Ein koptischer Priester steht der heiligen Liturgie vor. Foto: Wolfgang Radtke

Am 21. Juli verstarb nach schwerer Krankheit der Apostolische Vikar der Lateinischen Christen in Ägypten, Bischof Adel Zaki. In Ägypten leben etwa 240 000 mit Rom unierte Christen, die meisten gehören der koptisch-katholischen Kirche an. Eine recht kleine Gruppe gehört der Gruppe an, die bei uns Deutschen „Römisch-Katholisch“, im Orient „Lateiner“ genannt werden. Für uns „Lateiner“ gibt es zwar einen Bischof, jedoch kein Bistum. Zwischen zehn- bis fünfzehntausend römisch-katholische Christen also haben ihren eigenen Bischof. Etwa 30 Pfarreien werden zumeist von Ordensgeistlichen betreut.

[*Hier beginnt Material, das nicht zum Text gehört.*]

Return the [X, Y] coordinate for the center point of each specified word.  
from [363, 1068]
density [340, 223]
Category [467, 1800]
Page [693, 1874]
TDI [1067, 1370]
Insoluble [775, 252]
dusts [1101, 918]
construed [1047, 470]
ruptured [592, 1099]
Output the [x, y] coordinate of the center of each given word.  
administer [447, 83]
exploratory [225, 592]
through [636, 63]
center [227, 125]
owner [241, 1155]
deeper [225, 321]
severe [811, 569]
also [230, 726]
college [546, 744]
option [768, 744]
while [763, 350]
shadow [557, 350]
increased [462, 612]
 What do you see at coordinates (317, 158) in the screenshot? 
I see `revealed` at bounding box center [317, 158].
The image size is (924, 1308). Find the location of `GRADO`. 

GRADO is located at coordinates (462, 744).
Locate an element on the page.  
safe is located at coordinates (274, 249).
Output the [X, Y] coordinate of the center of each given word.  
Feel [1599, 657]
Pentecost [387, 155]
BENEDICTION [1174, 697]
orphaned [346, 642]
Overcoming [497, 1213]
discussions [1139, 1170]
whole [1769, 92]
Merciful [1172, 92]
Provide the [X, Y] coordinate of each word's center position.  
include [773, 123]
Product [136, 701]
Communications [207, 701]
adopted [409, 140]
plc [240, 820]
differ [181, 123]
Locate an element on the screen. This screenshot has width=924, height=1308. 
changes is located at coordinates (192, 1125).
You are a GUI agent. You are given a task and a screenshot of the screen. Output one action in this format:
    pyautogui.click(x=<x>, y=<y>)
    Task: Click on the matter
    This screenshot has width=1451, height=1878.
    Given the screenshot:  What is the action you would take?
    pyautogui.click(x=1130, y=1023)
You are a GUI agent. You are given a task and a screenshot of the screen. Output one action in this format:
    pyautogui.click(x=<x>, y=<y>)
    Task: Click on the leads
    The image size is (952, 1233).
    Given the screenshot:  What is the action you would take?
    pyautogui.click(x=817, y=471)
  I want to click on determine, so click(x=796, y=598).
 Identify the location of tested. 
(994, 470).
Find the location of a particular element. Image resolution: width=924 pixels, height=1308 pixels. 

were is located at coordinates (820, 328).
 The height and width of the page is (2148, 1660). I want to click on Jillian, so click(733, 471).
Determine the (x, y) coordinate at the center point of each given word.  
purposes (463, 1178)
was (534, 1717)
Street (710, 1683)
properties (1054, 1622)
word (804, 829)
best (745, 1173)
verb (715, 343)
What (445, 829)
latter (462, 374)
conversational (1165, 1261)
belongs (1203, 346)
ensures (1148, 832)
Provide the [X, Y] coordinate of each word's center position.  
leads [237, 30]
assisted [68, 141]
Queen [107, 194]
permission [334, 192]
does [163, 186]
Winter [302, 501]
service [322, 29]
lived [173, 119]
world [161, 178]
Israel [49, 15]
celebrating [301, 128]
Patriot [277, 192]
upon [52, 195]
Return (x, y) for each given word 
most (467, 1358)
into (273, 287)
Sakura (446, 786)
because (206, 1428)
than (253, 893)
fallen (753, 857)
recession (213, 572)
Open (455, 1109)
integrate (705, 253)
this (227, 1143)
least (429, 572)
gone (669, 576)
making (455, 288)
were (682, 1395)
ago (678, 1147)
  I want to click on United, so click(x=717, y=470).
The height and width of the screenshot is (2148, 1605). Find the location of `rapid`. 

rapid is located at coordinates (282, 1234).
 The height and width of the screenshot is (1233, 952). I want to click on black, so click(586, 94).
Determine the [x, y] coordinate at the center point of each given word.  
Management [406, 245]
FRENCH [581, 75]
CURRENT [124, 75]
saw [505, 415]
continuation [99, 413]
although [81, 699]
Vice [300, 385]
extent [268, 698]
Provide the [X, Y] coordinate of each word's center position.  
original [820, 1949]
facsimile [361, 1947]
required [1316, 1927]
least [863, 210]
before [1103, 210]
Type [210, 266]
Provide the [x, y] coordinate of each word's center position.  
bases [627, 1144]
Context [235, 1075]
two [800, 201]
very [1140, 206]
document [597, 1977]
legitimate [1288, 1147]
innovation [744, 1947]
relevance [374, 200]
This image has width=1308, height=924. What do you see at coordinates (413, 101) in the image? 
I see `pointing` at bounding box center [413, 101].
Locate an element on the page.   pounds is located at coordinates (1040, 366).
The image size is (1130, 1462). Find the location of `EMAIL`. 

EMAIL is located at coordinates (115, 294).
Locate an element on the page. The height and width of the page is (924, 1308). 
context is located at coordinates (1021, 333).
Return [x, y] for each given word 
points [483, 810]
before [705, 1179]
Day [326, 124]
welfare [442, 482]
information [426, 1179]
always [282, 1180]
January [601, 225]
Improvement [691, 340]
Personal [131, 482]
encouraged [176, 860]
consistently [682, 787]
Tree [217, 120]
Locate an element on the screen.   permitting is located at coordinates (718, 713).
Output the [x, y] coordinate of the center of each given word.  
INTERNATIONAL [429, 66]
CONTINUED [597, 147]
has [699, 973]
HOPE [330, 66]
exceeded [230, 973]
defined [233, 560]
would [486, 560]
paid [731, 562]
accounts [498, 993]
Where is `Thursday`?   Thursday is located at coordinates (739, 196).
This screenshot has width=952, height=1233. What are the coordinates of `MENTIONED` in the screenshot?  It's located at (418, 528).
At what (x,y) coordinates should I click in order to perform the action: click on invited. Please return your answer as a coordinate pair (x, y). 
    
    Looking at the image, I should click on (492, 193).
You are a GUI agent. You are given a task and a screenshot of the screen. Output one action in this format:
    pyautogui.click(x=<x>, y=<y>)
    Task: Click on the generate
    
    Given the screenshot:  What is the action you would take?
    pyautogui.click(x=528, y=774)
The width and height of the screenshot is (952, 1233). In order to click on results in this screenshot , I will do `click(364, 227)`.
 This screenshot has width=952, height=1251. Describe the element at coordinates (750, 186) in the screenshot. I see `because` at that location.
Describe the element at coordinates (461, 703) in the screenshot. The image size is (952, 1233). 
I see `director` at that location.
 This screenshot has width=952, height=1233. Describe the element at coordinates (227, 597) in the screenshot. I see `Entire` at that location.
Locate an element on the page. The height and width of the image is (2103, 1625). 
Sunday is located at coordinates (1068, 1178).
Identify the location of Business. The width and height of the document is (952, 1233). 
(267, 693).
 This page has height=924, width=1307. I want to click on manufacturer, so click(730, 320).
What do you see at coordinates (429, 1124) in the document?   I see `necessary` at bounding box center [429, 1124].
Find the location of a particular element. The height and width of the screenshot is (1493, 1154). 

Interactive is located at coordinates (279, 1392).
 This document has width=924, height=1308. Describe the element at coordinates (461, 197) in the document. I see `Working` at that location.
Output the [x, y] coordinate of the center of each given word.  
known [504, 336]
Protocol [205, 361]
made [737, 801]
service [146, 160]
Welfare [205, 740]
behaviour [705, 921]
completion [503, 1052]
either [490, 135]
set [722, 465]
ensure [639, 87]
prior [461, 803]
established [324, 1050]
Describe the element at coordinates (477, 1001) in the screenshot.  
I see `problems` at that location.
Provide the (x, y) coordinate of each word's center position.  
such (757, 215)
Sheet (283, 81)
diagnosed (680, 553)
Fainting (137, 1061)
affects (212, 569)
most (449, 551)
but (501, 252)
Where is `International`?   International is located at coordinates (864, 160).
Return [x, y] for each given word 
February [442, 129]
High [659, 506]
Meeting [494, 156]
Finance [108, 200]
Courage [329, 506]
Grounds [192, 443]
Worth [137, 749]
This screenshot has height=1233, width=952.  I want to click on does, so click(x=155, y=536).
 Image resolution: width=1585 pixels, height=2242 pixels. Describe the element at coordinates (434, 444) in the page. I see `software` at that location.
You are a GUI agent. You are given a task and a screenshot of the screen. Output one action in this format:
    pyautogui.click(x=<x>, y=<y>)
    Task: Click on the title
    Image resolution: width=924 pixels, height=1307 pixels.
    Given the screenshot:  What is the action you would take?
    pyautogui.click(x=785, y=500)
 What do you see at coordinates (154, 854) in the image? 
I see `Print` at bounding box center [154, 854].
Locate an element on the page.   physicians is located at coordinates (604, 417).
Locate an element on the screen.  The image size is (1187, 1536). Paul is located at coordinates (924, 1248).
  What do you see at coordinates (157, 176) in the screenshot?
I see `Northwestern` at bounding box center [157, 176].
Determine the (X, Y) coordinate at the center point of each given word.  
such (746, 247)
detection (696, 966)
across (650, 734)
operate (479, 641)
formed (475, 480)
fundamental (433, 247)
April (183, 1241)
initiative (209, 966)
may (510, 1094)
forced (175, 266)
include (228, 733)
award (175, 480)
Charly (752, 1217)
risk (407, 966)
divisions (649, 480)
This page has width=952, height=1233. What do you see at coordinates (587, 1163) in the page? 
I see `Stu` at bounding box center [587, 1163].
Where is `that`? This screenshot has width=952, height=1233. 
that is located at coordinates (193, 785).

Der Tod von Bischof Adel Zaki bedeutet einen dramatischen Einschnitt. „Wir haben unseren Vater verloren“, hörte man während dem Requiem immer wieder laut rufen. „Vater, wo bist Du?“ – diese Frage wird zwar voll Zuversicht von den Gläubigen beantwortet, aber: auf irdische Weise ist er nicht mehr da. Die mit Rom unierten Kopten bilden die größte Gruppe der Katholiken, also der Christen, die den Papst in Rom anerkennen und damit in der „einen, heiligen, katholischen und apostolischen Kirche“ beheimatet sind. In sieben Bistümern werden durch etwa 250 Priester circa 166 000 Katholiken betreut. Auch in den kleinen Bistümern ist „Vater Bischof“ immer präsent. Er kann stets angesprochen werden, man holt sich Rat und Weisung. Der Bischof ist in gewisser Weise das „Gemeindezentrum“ und folgt damit dem Wort Jesu „Wer Euch hört, der hört mich“ (Lk 10,16). Im Orient will man, gerade als Minderheit, den Glauben genau kennen. Man muss sich immer und immer wieder erklären, warum man Christ (und nicht Muslim) ist.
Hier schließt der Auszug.